* TO BE DONE
Pick out every line of the records below that contains the string "Where", matching its case exactly.

* DATA SHOWN
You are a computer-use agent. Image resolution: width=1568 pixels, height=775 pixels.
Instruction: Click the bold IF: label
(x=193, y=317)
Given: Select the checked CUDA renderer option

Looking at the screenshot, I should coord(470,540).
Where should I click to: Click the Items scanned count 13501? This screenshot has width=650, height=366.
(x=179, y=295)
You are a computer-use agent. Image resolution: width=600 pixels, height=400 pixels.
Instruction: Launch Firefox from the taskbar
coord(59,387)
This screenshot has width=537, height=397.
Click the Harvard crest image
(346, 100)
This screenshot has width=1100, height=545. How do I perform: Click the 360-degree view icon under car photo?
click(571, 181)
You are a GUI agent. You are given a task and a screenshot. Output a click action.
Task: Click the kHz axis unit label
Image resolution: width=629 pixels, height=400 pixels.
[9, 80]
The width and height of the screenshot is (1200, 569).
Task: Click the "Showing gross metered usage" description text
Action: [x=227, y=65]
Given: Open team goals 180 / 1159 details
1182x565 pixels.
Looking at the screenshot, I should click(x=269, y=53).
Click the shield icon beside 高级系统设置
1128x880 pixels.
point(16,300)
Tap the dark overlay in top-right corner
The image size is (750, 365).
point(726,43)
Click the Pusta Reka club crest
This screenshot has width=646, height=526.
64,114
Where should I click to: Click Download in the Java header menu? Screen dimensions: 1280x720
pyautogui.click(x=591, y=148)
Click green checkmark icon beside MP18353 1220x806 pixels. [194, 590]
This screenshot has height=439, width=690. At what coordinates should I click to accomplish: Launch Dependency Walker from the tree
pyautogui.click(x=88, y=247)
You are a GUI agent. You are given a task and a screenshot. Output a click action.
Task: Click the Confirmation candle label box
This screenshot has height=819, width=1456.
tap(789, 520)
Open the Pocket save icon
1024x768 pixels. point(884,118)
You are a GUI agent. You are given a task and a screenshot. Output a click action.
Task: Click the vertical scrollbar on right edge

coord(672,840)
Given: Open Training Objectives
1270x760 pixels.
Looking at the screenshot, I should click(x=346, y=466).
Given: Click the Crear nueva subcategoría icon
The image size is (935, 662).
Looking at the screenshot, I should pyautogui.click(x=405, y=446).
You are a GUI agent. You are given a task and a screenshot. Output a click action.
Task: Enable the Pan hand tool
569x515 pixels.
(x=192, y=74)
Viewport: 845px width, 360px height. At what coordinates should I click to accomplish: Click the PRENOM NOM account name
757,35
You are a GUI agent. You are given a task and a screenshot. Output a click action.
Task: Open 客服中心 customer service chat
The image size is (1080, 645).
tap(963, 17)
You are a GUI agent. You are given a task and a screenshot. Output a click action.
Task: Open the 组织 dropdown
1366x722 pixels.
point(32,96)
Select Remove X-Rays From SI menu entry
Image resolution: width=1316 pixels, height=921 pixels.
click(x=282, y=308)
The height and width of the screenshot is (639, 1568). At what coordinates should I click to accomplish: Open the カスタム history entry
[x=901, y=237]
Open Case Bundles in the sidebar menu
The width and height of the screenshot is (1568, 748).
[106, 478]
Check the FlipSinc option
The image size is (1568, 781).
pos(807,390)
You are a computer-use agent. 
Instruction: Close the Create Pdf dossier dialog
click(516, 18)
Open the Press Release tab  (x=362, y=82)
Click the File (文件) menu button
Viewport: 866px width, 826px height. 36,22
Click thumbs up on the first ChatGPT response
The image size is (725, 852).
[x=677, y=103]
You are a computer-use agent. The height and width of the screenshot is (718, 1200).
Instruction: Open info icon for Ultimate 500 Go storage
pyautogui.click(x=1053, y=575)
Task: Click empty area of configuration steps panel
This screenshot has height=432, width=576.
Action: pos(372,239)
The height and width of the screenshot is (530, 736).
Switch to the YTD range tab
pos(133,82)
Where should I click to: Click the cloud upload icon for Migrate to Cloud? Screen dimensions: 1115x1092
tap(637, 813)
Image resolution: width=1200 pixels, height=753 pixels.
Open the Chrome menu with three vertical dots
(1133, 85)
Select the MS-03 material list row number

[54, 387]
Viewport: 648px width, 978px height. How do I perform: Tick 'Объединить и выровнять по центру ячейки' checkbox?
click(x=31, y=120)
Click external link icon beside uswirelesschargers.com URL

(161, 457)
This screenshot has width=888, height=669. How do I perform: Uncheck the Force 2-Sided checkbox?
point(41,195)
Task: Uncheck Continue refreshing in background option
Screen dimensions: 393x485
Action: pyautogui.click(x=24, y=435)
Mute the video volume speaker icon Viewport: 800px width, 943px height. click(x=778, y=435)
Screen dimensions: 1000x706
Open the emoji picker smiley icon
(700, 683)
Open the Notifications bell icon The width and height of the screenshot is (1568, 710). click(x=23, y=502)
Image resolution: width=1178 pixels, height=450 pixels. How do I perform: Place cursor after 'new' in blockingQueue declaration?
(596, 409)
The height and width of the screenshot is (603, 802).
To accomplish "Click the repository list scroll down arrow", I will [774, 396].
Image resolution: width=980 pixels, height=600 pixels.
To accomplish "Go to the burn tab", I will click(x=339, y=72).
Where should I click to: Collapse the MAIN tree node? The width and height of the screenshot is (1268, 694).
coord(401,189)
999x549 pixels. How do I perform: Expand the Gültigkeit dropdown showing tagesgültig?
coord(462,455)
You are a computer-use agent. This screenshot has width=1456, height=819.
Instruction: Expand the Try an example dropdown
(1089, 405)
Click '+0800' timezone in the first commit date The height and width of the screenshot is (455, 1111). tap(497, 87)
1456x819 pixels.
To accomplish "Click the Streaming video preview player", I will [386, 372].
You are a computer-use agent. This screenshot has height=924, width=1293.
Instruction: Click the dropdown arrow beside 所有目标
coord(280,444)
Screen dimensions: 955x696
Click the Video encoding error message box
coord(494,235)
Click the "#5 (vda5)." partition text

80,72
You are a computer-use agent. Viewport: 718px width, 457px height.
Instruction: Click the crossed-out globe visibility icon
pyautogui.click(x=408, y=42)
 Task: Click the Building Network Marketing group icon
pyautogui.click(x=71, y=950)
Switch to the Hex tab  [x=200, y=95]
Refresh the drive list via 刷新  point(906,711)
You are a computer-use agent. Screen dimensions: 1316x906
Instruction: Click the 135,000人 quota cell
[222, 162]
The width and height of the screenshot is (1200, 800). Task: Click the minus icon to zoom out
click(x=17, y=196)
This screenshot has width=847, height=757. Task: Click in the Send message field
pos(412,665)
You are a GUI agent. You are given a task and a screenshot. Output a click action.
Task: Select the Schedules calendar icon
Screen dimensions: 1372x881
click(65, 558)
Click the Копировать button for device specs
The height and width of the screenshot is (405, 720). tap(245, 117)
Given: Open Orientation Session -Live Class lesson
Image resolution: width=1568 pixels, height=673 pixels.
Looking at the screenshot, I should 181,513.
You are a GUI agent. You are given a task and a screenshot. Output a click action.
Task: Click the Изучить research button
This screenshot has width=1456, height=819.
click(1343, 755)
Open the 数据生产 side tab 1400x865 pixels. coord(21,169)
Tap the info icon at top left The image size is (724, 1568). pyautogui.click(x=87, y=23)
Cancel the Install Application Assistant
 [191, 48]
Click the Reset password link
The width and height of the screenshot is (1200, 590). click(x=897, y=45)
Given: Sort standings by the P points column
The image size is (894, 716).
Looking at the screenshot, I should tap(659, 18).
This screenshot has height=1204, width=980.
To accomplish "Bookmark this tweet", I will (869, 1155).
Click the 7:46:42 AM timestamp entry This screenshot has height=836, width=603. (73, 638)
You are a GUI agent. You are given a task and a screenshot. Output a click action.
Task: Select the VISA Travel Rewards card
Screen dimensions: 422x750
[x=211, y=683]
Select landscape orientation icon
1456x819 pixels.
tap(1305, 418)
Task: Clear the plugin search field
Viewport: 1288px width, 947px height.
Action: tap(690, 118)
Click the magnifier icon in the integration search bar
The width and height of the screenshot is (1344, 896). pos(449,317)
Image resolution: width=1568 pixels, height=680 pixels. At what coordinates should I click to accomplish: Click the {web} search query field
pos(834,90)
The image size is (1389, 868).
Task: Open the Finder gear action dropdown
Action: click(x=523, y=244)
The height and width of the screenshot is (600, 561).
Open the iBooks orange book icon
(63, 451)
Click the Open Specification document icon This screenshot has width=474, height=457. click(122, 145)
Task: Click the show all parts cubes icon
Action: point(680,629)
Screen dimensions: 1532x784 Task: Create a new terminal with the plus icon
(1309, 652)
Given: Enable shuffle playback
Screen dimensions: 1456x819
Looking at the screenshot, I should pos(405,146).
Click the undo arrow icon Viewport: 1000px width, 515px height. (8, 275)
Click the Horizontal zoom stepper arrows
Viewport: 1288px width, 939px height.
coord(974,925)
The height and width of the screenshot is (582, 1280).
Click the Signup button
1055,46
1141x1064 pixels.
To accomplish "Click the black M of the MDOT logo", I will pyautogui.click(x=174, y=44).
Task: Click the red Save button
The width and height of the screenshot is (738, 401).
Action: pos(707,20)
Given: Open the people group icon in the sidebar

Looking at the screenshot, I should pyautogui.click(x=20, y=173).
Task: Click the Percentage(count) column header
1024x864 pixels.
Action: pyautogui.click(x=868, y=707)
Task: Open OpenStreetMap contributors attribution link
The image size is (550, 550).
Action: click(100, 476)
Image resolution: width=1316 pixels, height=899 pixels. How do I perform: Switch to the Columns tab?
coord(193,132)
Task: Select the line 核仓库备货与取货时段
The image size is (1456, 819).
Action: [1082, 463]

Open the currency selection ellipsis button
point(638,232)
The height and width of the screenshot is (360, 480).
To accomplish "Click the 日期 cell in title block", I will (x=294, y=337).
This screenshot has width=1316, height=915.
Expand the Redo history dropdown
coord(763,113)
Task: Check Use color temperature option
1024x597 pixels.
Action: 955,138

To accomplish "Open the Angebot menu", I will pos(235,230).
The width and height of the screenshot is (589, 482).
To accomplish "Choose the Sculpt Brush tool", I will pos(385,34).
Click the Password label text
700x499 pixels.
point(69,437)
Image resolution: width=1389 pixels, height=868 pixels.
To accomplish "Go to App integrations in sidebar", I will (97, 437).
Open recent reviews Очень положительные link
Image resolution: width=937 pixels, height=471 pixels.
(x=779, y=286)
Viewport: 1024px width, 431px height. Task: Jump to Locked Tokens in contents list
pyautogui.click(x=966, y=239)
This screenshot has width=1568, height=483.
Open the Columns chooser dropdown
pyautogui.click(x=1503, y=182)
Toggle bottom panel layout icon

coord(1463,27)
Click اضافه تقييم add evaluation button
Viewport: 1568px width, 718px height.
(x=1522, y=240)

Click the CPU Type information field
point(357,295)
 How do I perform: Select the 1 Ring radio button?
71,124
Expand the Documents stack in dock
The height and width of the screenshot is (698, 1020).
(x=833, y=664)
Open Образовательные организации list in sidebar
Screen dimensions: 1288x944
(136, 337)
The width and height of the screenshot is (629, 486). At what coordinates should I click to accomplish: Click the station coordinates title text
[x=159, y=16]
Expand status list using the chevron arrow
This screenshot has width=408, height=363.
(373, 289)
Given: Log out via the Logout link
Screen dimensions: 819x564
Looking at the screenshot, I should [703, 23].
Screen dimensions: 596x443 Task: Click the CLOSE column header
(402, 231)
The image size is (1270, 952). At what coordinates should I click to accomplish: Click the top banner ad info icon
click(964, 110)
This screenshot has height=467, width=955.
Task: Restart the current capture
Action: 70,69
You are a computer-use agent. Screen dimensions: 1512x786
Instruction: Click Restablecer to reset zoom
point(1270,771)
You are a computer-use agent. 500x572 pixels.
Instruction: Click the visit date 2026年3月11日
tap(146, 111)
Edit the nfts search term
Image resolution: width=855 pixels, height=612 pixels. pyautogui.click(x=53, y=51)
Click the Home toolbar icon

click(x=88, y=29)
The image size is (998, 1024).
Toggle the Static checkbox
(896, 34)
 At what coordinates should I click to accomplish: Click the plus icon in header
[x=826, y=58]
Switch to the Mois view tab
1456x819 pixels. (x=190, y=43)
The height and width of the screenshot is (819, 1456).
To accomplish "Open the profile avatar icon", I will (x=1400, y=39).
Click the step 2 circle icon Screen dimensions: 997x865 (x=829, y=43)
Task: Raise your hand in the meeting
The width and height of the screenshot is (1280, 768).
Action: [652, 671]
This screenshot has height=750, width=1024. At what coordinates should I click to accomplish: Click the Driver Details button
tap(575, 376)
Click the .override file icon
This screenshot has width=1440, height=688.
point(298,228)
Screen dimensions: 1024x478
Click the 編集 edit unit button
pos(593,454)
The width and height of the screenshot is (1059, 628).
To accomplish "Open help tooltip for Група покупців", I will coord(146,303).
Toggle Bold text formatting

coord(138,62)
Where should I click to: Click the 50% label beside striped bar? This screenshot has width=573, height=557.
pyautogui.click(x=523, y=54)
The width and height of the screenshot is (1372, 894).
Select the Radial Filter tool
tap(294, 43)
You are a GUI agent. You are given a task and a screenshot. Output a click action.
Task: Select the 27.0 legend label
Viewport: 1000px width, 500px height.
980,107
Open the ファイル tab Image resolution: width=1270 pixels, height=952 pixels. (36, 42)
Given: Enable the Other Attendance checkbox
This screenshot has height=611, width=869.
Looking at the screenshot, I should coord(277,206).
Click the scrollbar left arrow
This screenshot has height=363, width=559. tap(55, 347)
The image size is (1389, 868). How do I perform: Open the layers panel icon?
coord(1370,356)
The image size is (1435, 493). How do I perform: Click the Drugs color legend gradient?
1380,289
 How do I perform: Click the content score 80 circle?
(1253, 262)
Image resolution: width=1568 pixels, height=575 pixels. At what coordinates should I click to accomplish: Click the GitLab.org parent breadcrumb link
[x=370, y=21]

* RESULT FOR THIS EXERCISE
Where should I click to: Click the Items scanned count 13501? This screenshot has width=650, height=366.
Where should I click to: Click Download in the Java header menu? Screen dimensions: 1280x720
Where should I click to: Click the cloud upload icon for Migrate to Cloud? Screen dimensions: 1115x1092
Where should I click to: Collapse the MAIN tree node? The width and height of the screenshot is (1268, 694).
Where should I click to: Click the 50% label beside striped bar? This screenshot has width=573, height=557.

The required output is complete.